Beginning with the line that holds "Task: Click the Header folder icon" and ending with the last line below, repeat each line exactly, leaving any pictures out.
*-*-*
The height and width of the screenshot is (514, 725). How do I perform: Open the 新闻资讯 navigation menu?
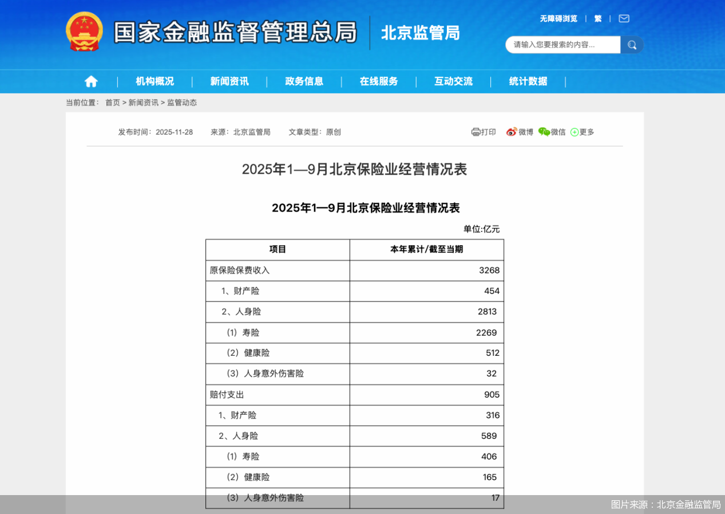(x=229, y=81)
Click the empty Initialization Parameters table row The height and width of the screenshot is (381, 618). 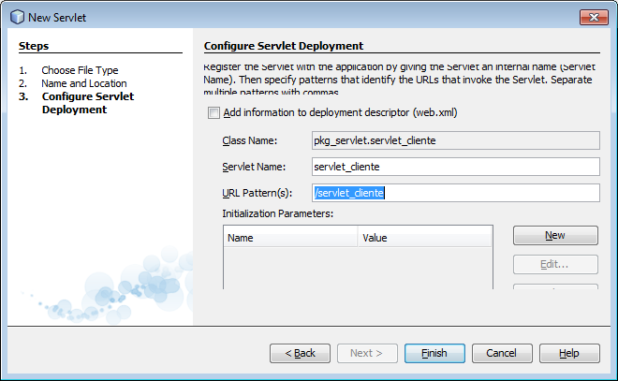[x=356, y=267]
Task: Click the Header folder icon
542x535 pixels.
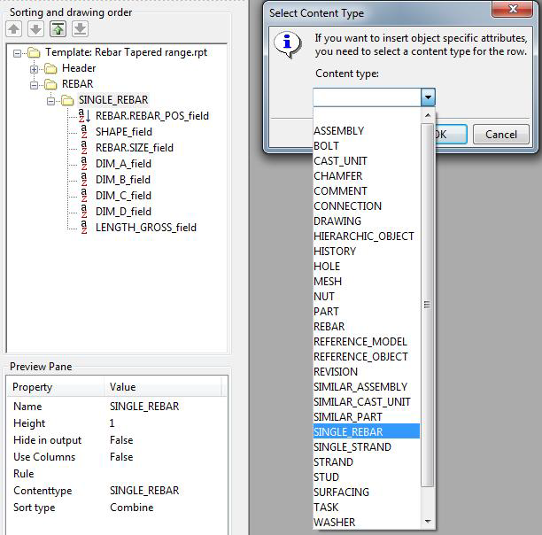Action: coord(51,68)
*-*-*
▶ [OUTPUT FOR THIS EXERCISE]
Task: Click the Header folder icon
542x535 pixels.
Action: coord(51,68)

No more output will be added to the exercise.